Já não comia quase nada, bebia água quando chovia, algo em mim havia se modificado. Fui drão, brotei em meio aquela dor que me gelava a alma, torturava-me os sonhos. Tudo que em mim era firmeza penetrou na terra, virou raiz. Fotossintetizei o que era carbono e tormento, fumaça e lamento, lançei o que era vida no ar e agora namoro com as viuvinhas pequeninas e pintadinhas que pousam na ponta do meu nariz.

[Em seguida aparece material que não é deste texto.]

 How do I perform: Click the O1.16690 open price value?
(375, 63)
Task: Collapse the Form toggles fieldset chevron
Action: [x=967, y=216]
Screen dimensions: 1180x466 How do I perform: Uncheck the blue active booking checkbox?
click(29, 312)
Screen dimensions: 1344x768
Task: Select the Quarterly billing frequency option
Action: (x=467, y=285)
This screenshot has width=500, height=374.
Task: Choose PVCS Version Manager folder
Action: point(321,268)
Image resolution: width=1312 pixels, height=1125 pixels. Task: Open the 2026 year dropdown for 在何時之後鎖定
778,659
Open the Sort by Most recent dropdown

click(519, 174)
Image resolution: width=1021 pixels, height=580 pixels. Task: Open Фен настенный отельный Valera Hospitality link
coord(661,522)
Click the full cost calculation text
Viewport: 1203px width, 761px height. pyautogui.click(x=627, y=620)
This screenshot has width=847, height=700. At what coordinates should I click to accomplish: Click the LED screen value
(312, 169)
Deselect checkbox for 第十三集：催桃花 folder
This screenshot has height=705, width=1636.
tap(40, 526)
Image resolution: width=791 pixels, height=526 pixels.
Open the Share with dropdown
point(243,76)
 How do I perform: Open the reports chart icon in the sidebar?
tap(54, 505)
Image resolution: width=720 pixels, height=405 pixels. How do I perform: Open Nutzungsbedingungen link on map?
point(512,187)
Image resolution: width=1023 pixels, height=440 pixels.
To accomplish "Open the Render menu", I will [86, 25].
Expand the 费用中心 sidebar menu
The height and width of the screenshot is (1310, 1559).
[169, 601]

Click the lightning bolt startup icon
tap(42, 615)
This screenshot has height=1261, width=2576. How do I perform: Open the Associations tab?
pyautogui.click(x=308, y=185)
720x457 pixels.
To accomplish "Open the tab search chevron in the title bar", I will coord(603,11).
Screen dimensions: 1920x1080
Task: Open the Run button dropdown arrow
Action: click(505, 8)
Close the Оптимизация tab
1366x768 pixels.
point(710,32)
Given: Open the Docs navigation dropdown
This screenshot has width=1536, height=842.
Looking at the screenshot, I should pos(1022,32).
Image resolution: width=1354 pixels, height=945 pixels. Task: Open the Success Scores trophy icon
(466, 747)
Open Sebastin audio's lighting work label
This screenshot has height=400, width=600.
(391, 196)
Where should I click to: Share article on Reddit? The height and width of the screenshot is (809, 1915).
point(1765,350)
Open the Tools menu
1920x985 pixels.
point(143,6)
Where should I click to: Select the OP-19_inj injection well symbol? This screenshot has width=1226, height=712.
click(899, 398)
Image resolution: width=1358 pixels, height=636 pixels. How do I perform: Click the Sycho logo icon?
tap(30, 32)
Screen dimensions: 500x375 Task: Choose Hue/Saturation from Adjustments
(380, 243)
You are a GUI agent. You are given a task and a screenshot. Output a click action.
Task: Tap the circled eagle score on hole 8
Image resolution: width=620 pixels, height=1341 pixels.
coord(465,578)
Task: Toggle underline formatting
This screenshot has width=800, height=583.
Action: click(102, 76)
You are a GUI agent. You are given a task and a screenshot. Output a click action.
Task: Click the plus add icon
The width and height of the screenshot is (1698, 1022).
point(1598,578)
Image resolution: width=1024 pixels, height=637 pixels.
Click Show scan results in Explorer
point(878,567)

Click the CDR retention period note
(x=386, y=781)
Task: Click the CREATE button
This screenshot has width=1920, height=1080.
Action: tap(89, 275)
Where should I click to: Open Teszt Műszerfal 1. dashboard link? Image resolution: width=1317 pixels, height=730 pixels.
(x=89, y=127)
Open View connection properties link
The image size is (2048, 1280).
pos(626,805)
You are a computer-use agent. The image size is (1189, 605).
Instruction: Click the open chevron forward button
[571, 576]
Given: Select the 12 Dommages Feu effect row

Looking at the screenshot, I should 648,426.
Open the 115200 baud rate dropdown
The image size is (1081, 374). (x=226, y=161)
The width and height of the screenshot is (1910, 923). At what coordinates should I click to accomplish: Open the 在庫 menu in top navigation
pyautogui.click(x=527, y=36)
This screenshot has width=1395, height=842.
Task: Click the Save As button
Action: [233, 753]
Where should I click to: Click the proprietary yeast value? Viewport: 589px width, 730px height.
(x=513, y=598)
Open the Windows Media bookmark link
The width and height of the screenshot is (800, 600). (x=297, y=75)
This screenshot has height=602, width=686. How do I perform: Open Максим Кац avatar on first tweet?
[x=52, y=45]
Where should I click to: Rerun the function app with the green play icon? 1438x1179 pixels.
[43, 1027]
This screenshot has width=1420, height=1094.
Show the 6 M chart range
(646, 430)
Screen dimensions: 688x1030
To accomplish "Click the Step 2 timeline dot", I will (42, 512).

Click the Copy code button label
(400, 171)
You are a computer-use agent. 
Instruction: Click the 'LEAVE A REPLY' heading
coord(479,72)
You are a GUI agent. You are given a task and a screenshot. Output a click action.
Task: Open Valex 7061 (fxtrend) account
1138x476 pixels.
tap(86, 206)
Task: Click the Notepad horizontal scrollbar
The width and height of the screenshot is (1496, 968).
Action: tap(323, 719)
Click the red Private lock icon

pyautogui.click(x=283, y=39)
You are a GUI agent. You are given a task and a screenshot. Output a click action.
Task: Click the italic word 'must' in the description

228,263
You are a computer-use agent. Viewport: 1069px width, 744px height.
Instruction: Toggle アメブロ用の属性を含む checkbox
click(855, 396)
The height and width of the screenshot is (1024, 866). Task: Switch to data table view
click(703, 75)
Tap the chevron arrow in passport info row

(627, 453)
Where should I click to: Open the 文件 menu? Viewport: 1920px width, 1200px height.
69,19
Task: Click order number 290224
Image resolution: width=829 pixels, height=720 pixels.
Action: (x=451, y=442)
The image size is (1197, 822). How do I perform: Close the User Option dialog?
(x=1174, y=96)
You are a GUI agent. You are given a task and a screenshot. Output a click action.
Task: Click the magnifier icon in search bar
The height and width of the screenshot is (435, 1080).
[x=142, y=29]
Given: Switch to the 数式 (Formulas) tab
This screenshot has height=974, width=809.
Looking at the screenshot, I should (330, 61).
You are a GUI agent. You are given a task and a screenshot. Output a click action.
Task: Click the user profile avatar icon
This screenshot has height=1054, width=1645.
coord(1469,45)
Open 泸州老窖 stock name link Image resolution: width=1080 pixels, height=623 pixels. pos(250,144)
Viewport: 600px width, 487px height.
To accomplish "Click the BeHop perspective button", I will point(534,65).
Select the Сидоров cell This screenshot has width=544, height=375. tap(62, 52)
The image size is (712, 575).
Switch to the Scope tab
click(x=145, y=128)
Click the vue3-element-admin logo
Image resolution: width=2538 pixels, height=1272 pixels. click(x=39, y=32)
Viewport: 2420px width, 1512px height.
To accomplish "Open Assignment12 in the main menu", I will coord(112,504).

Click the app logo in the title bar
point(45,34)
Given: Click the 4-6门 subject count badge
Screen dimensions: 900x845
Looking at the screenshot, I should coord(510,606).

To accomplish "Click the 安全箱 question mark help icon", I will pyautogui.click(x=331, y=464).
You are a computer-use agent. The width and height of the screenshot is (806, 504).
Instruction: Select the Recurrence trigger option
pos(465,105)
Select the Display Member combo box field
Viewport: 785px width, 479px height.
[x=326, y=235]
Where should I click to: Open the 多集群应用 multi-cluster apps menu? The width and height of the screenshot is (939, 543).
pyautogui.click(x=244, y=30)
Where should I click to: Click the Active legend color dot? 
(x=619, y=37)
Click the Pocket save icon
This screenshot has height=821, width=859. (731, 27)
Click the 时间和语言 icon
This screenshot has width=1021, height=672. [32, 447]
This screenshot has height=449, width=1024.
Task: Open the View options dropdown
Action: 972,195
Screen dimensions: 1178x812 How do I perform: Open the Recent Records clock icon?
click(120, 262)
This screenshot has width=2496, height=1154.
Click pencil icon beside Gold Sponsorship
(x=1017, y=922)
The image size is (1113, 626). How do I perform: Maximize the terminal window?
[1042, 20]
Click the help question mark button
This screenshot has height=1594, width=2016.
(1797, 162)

segunda-feira, 17 de maio de 2010

Eterna Brincadeira


Meu pai, eu andei pensando que quando eu morrer eu posso jogar gude com a morte. Posso subir no pé-de-feijão do João e se quando chegar lá em cima o gigante me atormentar, eu salto em doce queda-livre sem sombrinha e ainda por cima contando os passarinhos do ar. Talvez eu voe. Posso comer algodão doce e virar cotonete. Vou nadar no fundo do mar sem roupa de mergulho e escovar os dentes do tubarão. Ao invés de dormir vou ficar decalcando as estrelas e vou poder assistir infinitamente as manhãs. Talvez eu invente cores que tenham sons. Posso ser mágico e enfiar minha cabeça na boca do leão. Vou fazer uma gangue de almas penadas pra assombrar meus primos que me batem. Vou atravessar descalço o deserto de areia quente, melhor, vou correr até o japão sem cansar, rolar na neve sem casaco. Vou mastigar as flores mais exóticas do mundo e fazer um jardim na minha barriga.
Meu pai, eu andei pensando...
o corpo não é uma prisão?

quarta-feira, 12 de maio de 2010

Ad Infinitum


Queria ser uma pipa, um balão.

Uma bomba.
Uma alma big-bang.
Explodir toda essa angústia diminuta
e criar estrelas faceiras,
cometas embriagados,
galáxias inteiras bordadas em tons de azul.

quarta-feira, 21 de abril de 2010

Acabou Chorare



Todas as manhãs ele bica meus sonhos
cedo, muito cedo
estica meu riso feito lençol no varal
Traz no peito o sol
pousa-se na minha janela
E agora vive a incendiar meus dias.

segunda-feira, 12 de abril de 2010

Ao léu


Todos os dias ficava na mesma esquina. O mesmo olhar parado procurando as estrelas que o céu nublado escondia. Dentre os dedos gelados parecia fumar eternamente o mesmo cigarro. Se o silêncio é abismo e palavras são navalhas, lançava-se em queda-livre com tímida coragem.
Mergulhado na dor se protegia dela.

Arqueologia do Toque


I
Uma noite despretenciosa
nem longa, nem curta.
Exata.
Na justa medida dos seus braços.
E daqueles beijos de alambique.
Eu já nem morria de medo
dos seus olhos miúdos de pássaro invocado.
Eu sorria
enquanto você me tocava sem as mãos
enquanto dançávamos sem chão.

II
Apreendi a eroticidade
De naufragar em fragmentos de assobios e canções.

III
Beijos efêmeros que se ardem de não esperar:
A eternidade é o Tempo a rir-se de nós.

IV
A minha boca muito cansada de esperar
Quer cantar suas canções
Recitar seus versos
E comer suas poesias.

sexta-feira, 5 de março de 2010

Entrega


Faz de mim rio
Assobio
Canção
Trovoada
Qualquer coisa que queira chamar de seu.